How do I grant DescribeAvailabilityZones permission to an Admin?

Hello,

As I understand it you are having difficulty following the the Apache Superset reference deployment found here https://aws.amazon.com/quickstart/architecture/apache-superset/ You say you are getting the AccessDenied error. User doesn't have permission to call ec2:DescribeAvailabilityZones. error when attempting to deploy to CloudFormation.

I tried recreating your situation by creating a user in a user group with AdministratorAccess permissions. I went through the apache-superset guide you linked and did not run into the ec2:DescribeAvailabilityZones accessed denied error.
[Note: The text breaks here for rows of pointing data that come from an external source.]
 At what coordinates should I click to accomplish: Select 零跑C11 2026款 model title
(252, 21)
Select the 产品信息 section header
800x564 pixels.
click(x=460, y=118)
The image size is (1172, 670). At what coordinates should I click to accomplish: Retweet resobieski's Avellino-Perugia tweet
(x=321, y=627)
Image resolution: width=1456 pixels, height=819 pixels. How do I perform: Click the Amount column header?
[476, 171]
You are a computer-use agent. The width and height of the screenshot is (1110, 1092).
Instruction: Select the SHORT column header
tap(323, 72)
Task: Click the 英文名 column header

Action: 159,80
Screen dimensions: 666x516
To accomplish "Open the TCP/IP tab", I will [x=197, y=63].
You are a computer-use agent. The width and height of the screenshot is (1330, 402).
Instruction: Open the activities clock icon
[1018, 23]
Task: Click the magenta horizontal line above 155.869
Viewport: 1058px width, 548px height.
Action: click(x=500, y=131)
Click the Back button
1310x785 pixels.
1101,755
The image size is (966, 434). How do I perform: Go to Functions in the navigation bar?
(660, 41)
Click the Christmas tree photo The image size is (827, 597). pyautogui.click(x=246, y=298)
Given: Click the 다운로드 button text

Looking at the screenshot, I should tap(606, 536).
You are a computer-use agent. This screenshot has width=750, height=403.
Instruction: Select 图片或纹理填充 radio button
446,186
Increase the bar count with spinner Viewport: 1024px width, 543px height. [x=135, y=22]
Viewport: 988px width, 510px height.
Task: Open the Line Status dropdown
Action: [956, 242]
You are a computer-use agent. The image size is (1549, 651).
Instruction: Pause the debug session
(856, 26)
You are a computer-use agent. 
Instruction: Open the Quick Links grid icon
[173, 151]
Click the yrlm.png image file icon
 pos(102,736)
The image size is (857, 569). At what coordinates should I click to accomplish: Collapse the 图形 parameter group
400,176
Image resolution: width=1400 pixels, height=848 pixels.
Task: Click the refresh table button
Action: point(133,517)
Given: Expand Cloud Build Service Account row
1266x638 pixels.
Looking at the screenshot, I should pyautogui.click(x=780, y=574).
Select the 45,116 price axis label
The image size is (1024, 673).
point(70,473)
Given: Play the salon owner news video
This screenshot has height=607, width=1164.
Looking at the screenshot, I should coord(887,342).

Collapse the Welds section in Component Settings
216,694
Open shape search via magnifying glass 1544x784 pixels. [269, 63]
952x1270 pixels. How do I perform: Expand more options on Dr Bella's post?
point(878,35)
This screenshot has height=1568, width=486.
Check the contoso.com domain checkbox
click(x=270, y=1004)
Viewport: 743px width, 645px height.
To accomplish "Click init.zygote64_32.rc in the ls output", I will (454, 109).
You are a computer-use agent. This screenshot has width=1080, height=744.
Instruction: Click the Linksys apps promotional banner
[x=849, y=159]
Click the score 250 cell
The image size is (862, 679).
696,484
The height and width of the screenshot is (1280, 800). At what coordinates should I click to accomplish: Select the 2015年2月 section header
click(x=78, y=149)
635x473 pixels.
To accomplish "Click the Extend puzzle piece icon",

1. Could you confirm that you are logged in on a user whose user group has AdministratorAccess permissions. You can use the command 'aws sts get-caller-identity' to get details on your IAM User or Role.
2. Could you confirm what step of the apache-superset guide you are experiencing this error?
3. Could you check if your AWS account is under AWS Organizations. If this is the case, there could be a Service Control Policy (SCP) that is preventing you access to ec2:DescribeAvailabilityZones. You can read more about SCPs here https://docs.aws.amazon.com/organizations/latest/userguide/orgs_manage_policies_scps.html

You can read more about IAM permission access here https://aws.amazon.com/premiumsupport/knowledge-center/troubleshoot-iam-permission-errors/

Also, it is recommended that you include any command outputs in a support ticket instead of here to keep your information secure. re:Post is a public platform and it is best to keep any information that could expose the architecture of your account in a more private setting like a support ticket.

I hope I could help, if you are still having problems you may need to open a support ticket.